Jasmine Atieno @sparkleMine
The first shot that signified the start of the World War I land campaigns in the Eastern African region was fired on the 15 of August, 1914, a shot which took the life of F Broecker, a German soldier, whose grave sits in the Taveta Commonwealth War Graves Commission, European WWI cemetery.
This happened at the border town of Taveta in Taita Taveta county. The shot was fired by the acting district commissioner, Hugh la Fontain from the old British East Africa police station, hitting a German soldier called Lt Boelle.
The year 2014 marked the centenary to the start of WWI in Taita Taveta county. It led to a great battle between German ruled Tanganyika against British protected colonies in British East Africa.
Battlefield tourism has taken root in Taita Taveta county as the battlefield areas remained alive and accessible, despite the fact that very little effort has been made by the government to secure them as part of the national attractions.
After taking a journey through the main battlefield sites, which are located between Voi and Taita Taveta, it is evident that a lot of activity took place here and the evidence has remained intact to ready for a historical reaping.

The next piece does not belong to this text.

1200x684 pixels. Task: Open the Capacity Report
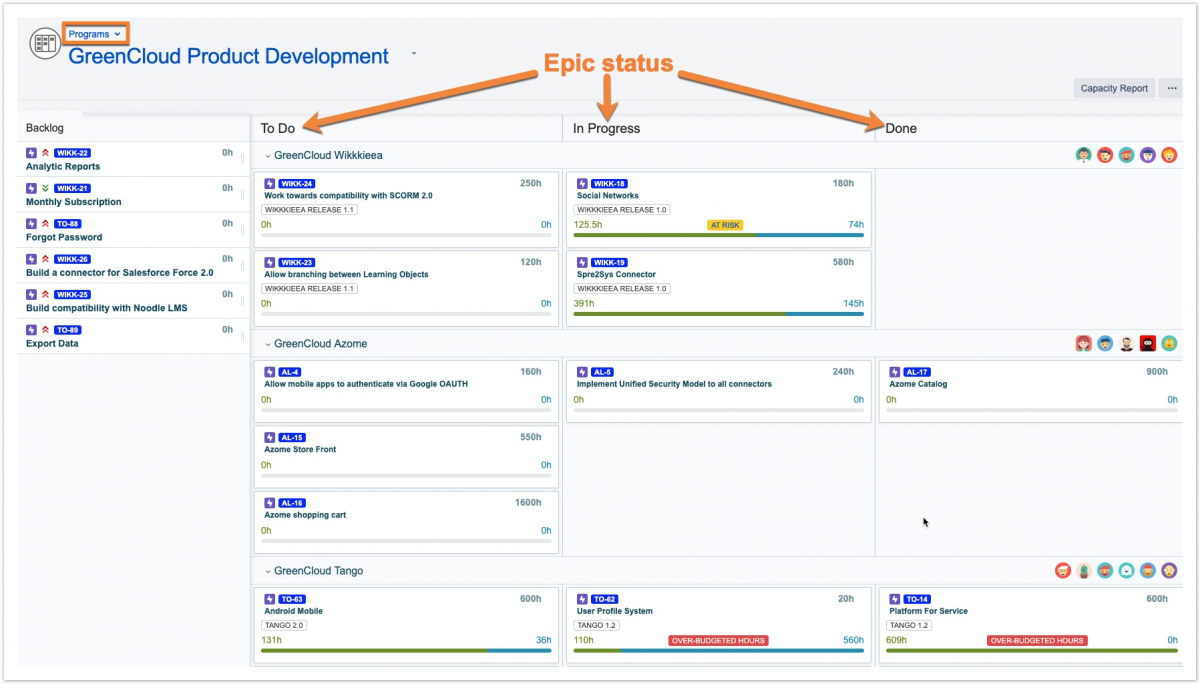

Sarova hotels have a headstart in battlefield tourism as two of their hotels, Sarova salt lick game lodge and Taita Hill Game Lodge, are situated in the county.
“We felt like we could create a product out of this. And our pilot function was when we celebrated 100 years after the end of WWI, and after that interest grew and we hope to get more stakeholders including the government and several state heads,” says Lodge manager, Sarova Salt Lick and Sarova Taita Hills Game Lodge, Mr Willie Mwadilo, who is also a trained and certified battlefield guide.
Some of the visible sites within the area include Mashoti Fort, a name the locals drew from ‘no more shooting’. Here stood a fort built by the Royal North Lancashire, regiment in late 1915. As much as it is eroded, the trenches are still visible and accessible to tourists. The hotel has also put up a memorial grave in Mashoti area to honour all the African soldiers killed in WWI with no marked graves.
The second site is known as mile 27 on the Voi Maktau military line. The name Maktau was drawn from the line ‘mark time,’ as per the marching language of the soldiers. The locals who did not speak English only heard ‘Maktau’ thus giving the area its name. This area saw a great hand-to-hand battle between German saboteurs and a section of the 25th battalion, Royal North Lancashire regiment, which resulted in fatalities from both sides. The first airfield in East Africa was also located in Maktau.
The third site is the Sniper Baobab tree. You do not know much about the war in Taita Taveta if you have not heard the legendary story of the German widow who was holed up in this tree, killing with grenades British troops who tried to attack the Salaita hills. Hell hath no fury because she is said to have killed over two hundred thousand British soldiers, all unaware. Although there is not very much that was revealed by the Germans about this mysterious woman, as even her name remains hidden… all we know is that her suicide mission was successful in avenging her husband’s death.
Salaita hill is strategically located between the Pare Mountains in the south and Mount Kilimanjaro in the west. It was taken over by German forces and turned into a defensive position in 1914. The hill was attacked thrice by the British, who were beaten off with heavy losses each time. This gave it the name slaughter hill, which the locals later turned into Salaita hill as per the local Taita language.
Mahoo area is another battlefield site with close views of the Mahoo hills, the Mahoo Fort and The Observation Fort. It is at the Observation fort in 1985 that the first newspaper in East Africa ‘The Taveta Chronicles’ was also printed. Very few people actually know about the Taveta Chronicles, with the assumption that the Standard Newspaper was the first newspaper in Kenya. The copies were available at the National Museum of Kenya until a few years ago, but it is almost impossible to get a copy of it right now. The only surviving copy is available at the artifacts museum at the Sarova Taita Hills Game Lodge.
“We engaged the National Museums of Kenya and about 11 out of 13 sites have been gazetted, including two from our sanctuary. But they are moving a little bit slow, as none have been marked, so a lot more has to be done. Battlefield tourism as a product is gaining popularity and with visitors coming in specifically to view the sites. Some of our artifacts in the museum have actually been donated by visitors who were impressed by the idea,” adds Mr Willie Mwadilo.